First, price. This is an area where HTC can definitely make a splash. While the Galaxy Note 2 toils with $299.99 on-contract price tags, the Droid DNA could easily swoop in with a price tag far under that and steal away customers who are on the fence about spending $300 for a smartphone.
We’ve seen a rumored $199.99 price tag and that, combined with the high-end hardware, would put HTC right into the thick of things as far as the tablet race is concerned.
Something else HTC needs with the Droid DNA is something other than Android 4.1 Jelly Bean and HTC Sense. The Samsung Galaxy Note 2 offers some useful applications for its S-Pen stylus and it also offers split screen multitasking that truly takes advantage of the device’s quad-core processor and massive display.
HTC needs to do something unique with its software. The Android/Sense combo just won’t cut it when the Galaxy Note 2 offers some truly incredible and unique software features.
Convince people that they need the screen real estate.
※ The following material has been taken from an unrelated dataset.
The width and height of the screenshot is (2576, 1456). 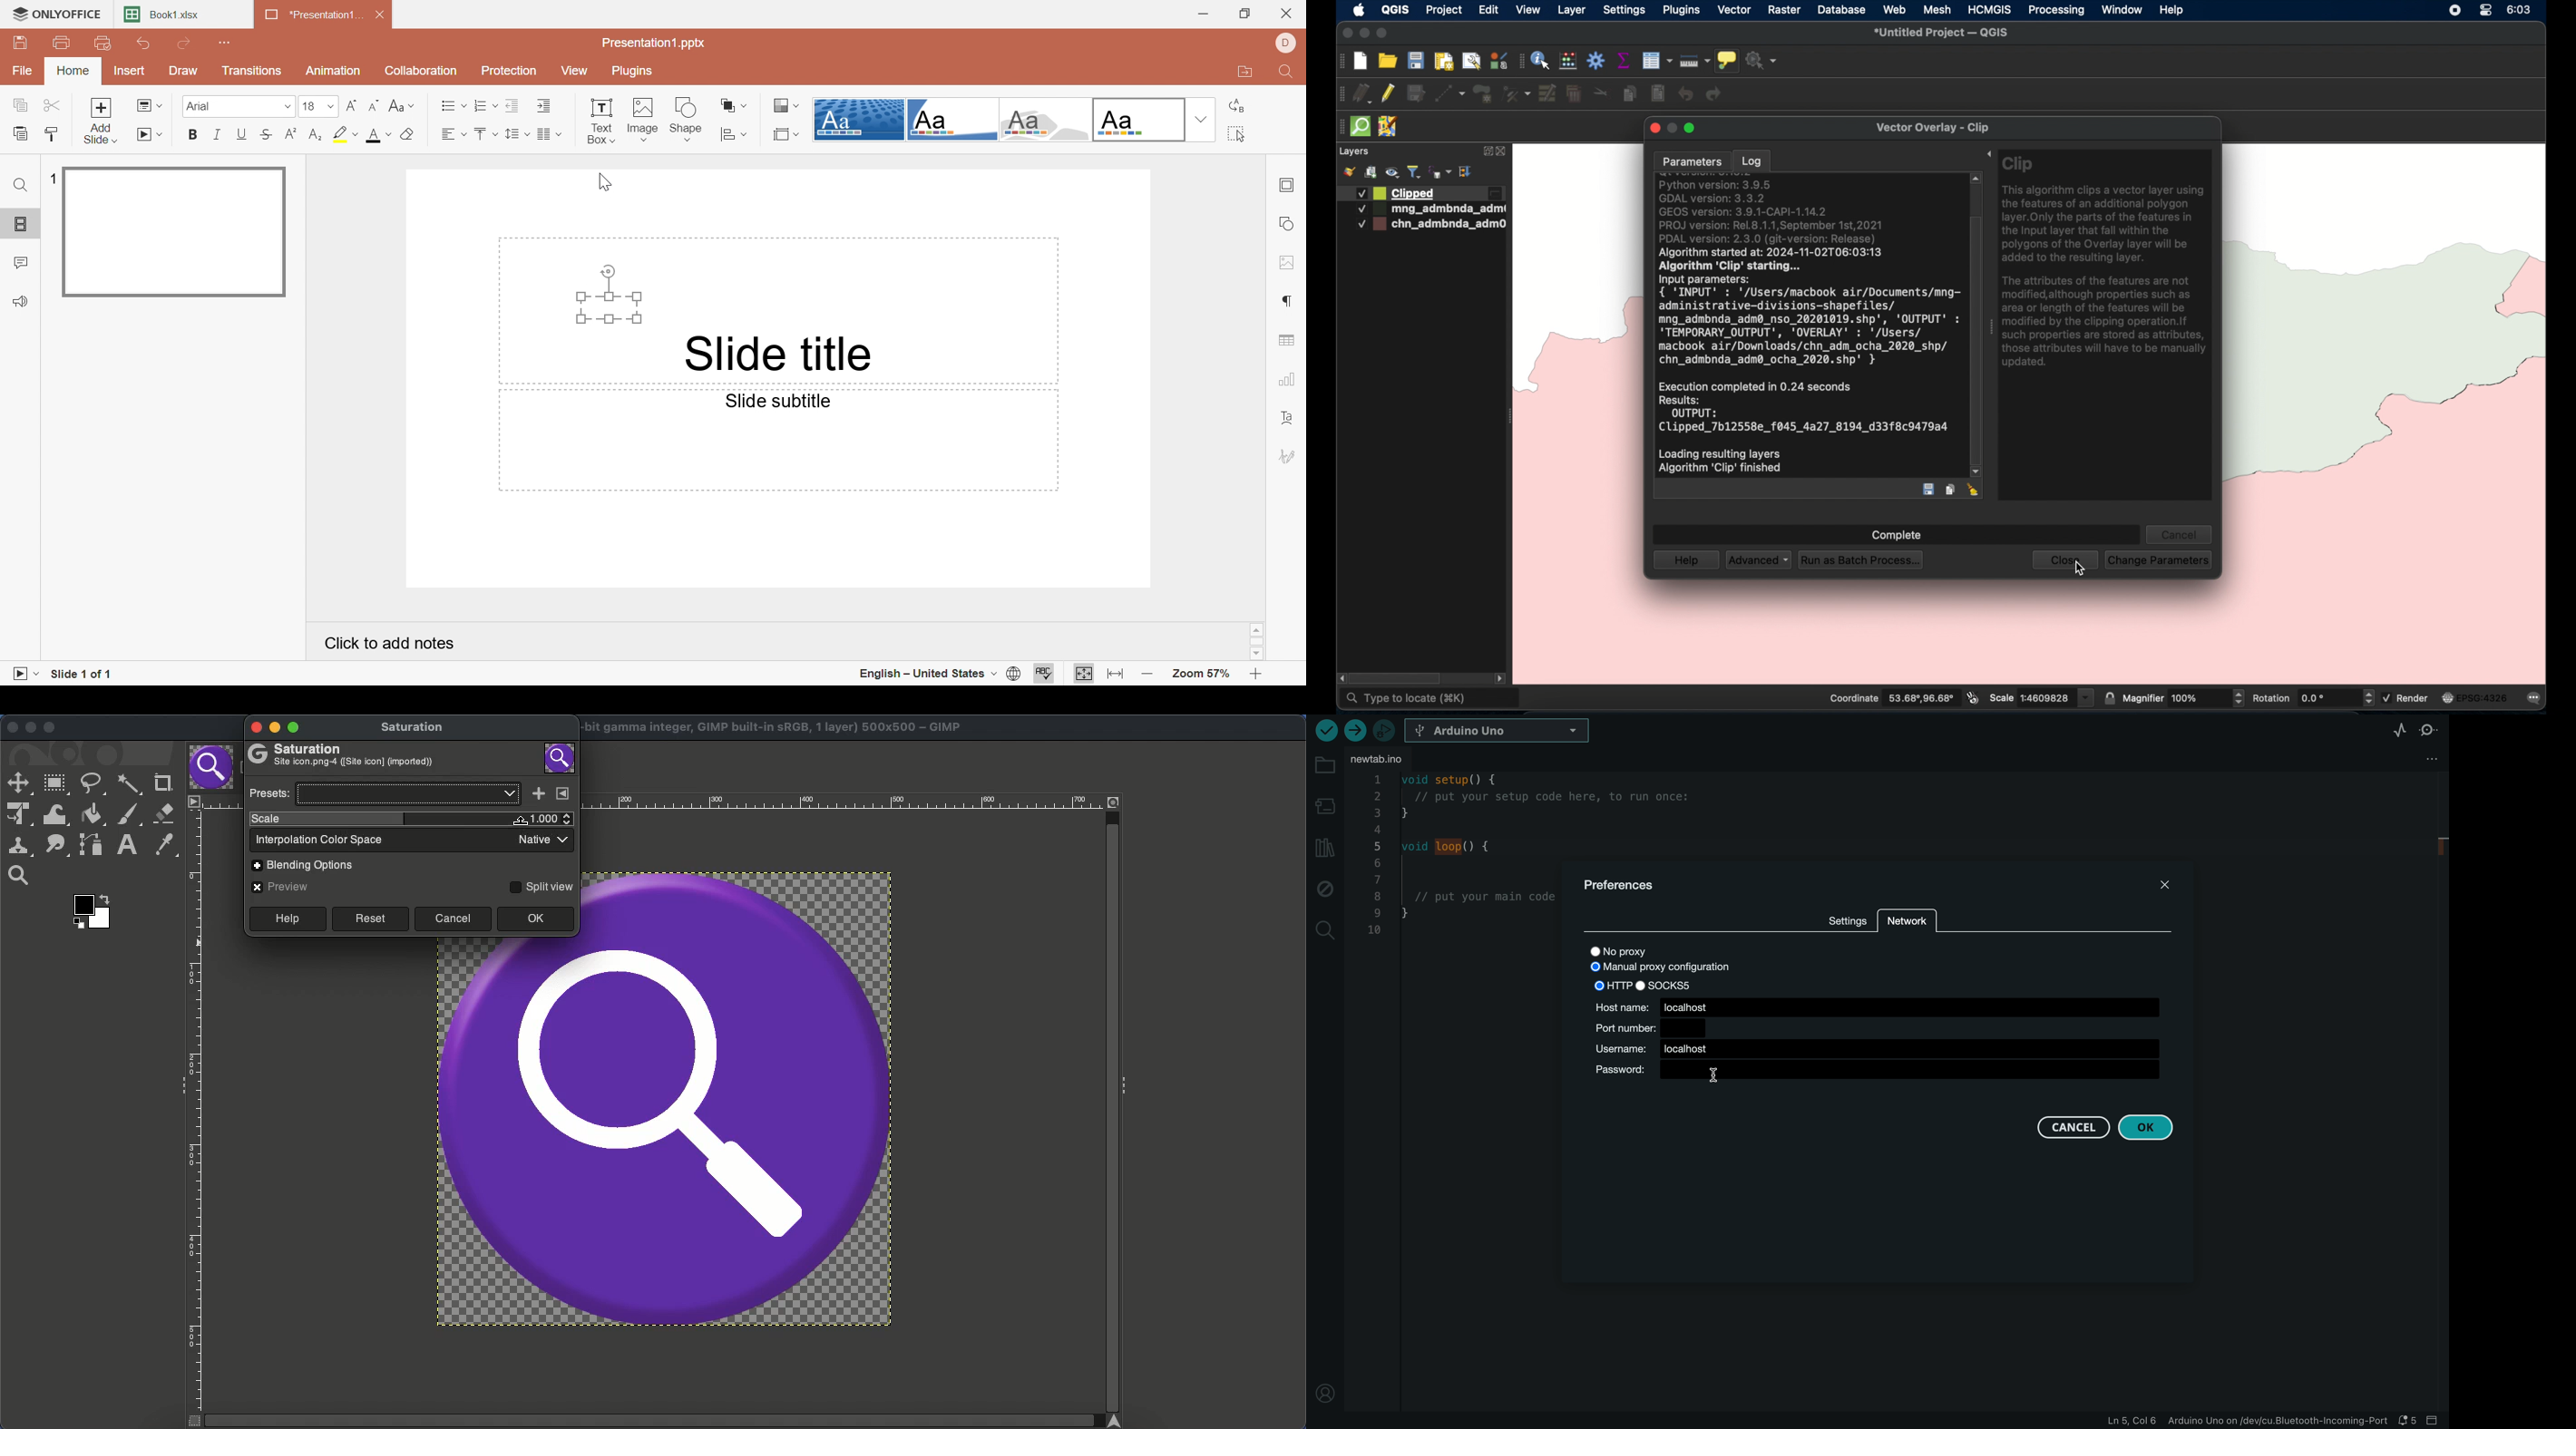 What do you see at coordinates (1387, 93) in the screenshot?
I see `toggle editing` at bounding box center [1387, 93].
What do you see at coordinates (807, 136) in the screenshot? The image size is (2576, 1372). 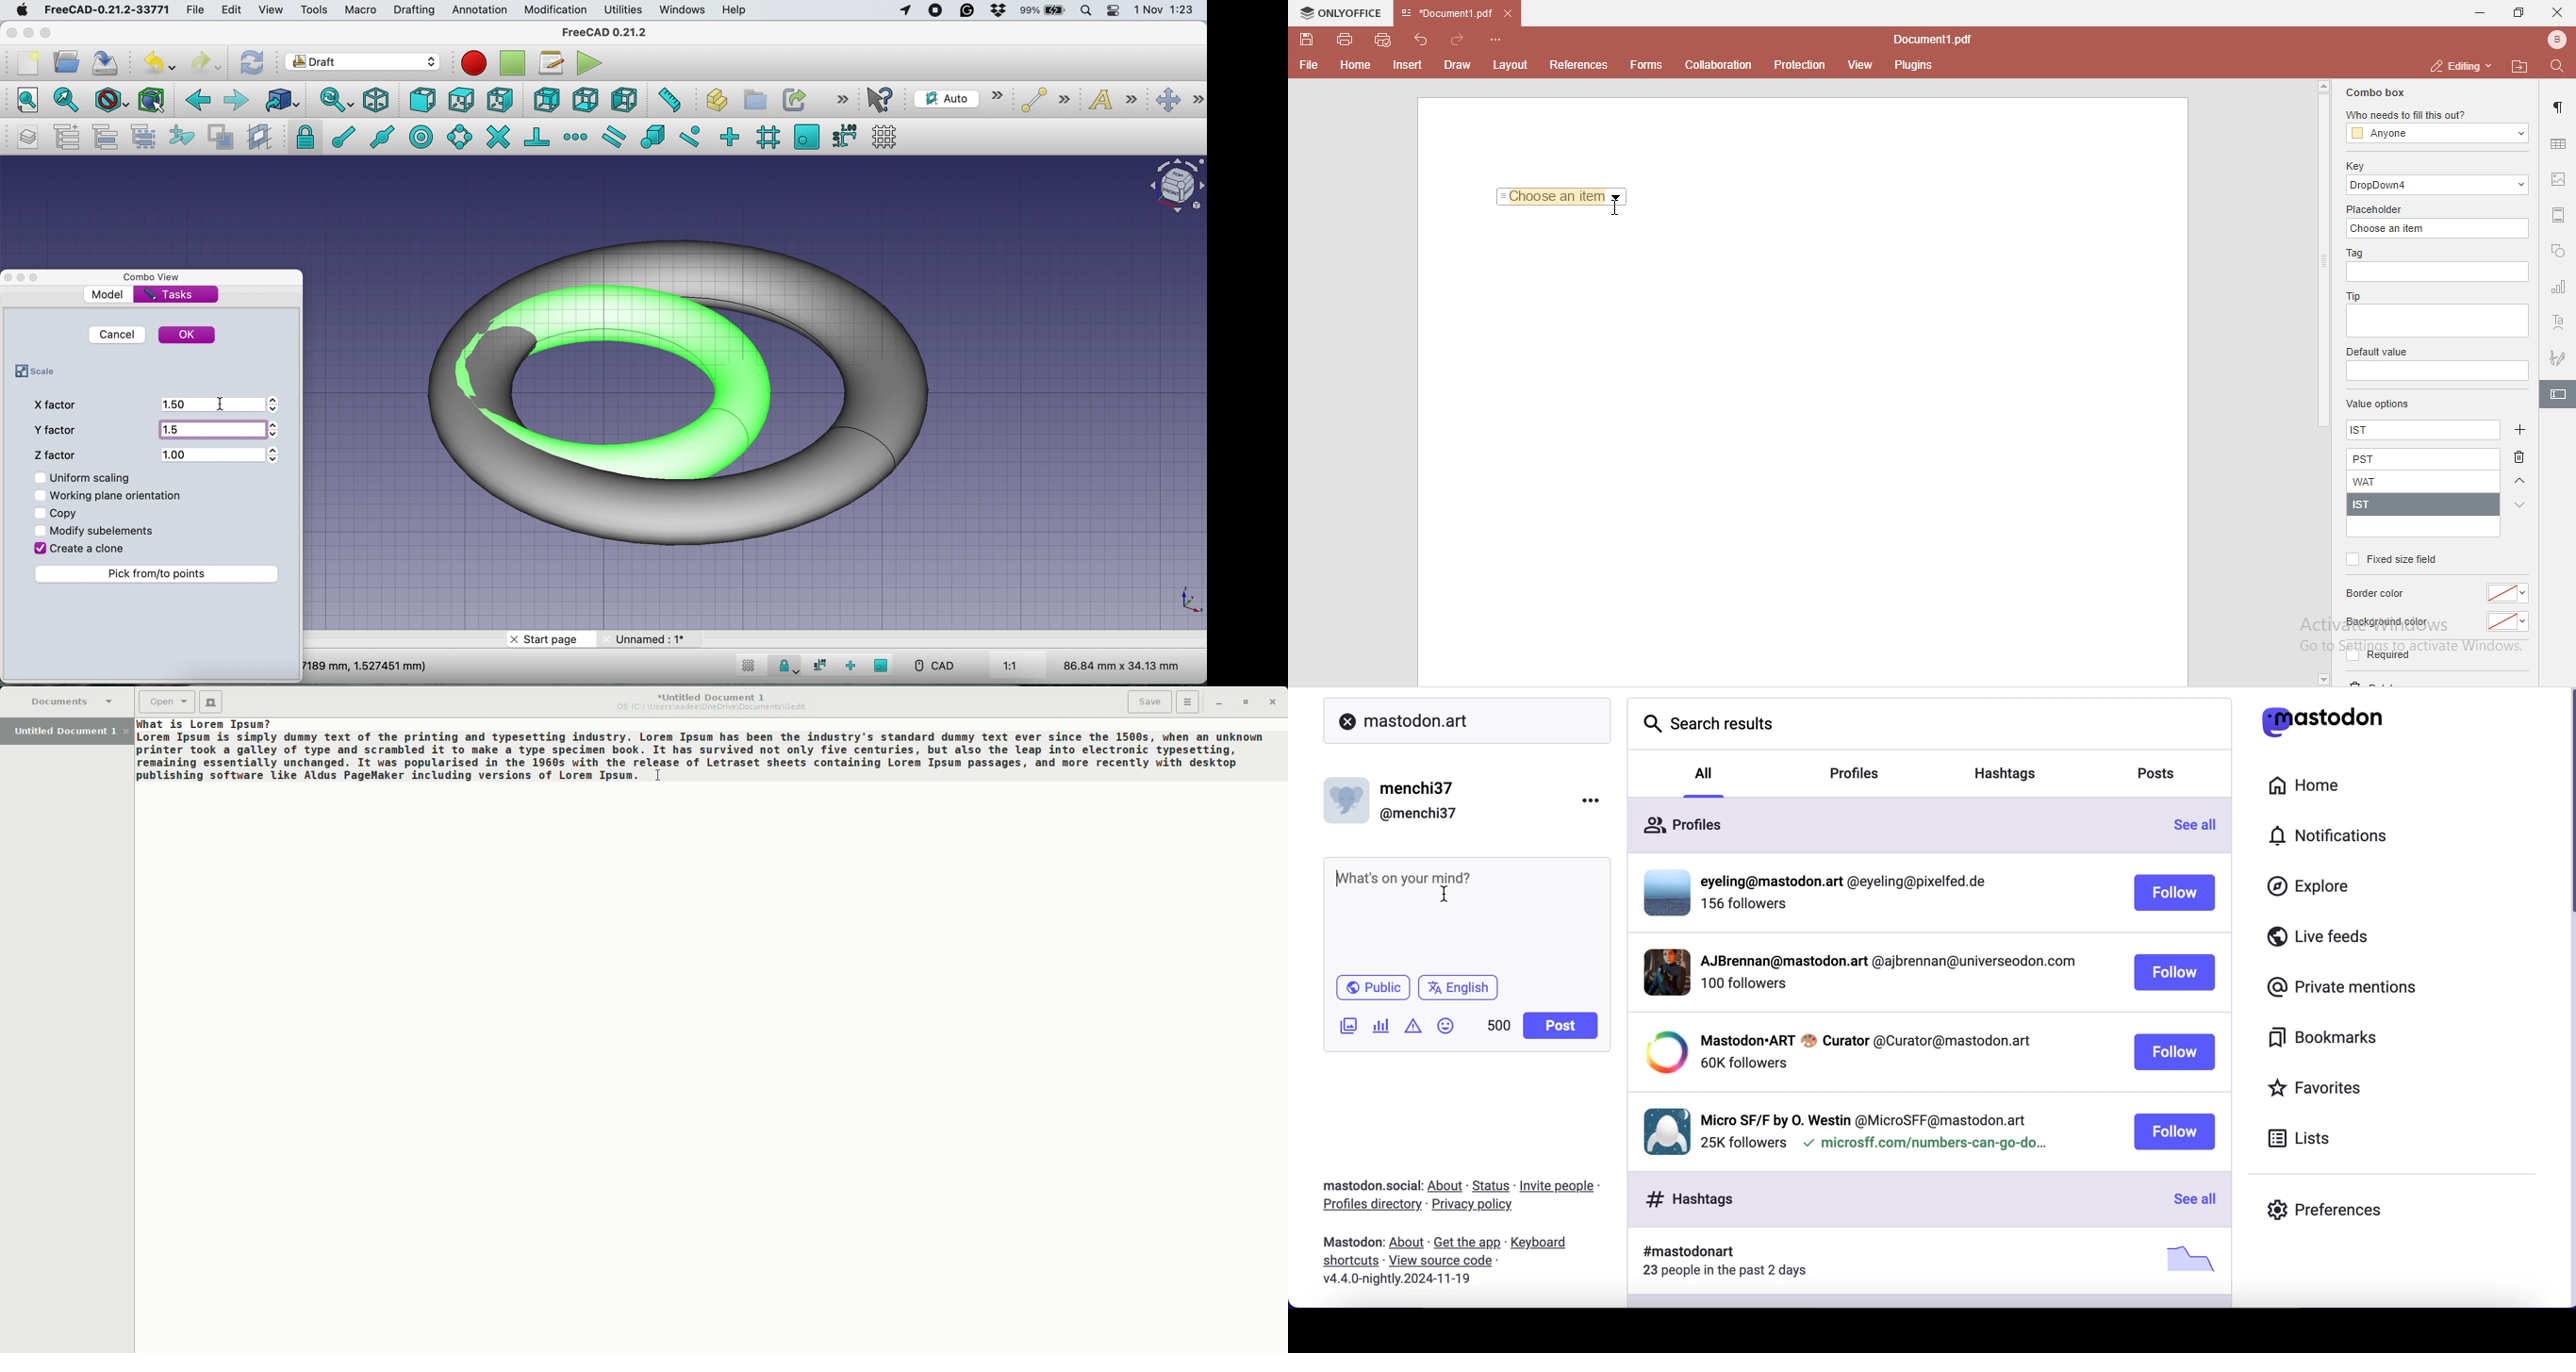 I see `snap working plane` at bounding box center [807, 136].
Make the 1080p HD, if it’s there, count.
Won’t Dethrone the Galaxy Note 2…Yet
The Samsung Galaxy Note 2 has sold millions worldwide, three million to be exact, even before hitting AT&T and Verizon. However, I truly think there is room for a competitor in a space that the Galaxy Note has dominated for the past year and from the looks of things, the Droid DNA might be it. Just not this year.
The full HD display could definitely make it a sleeper hit with consumers but don’t expect to hear HTC touting sales numbers for this phone like Samsung has with the Galaxy Note 2.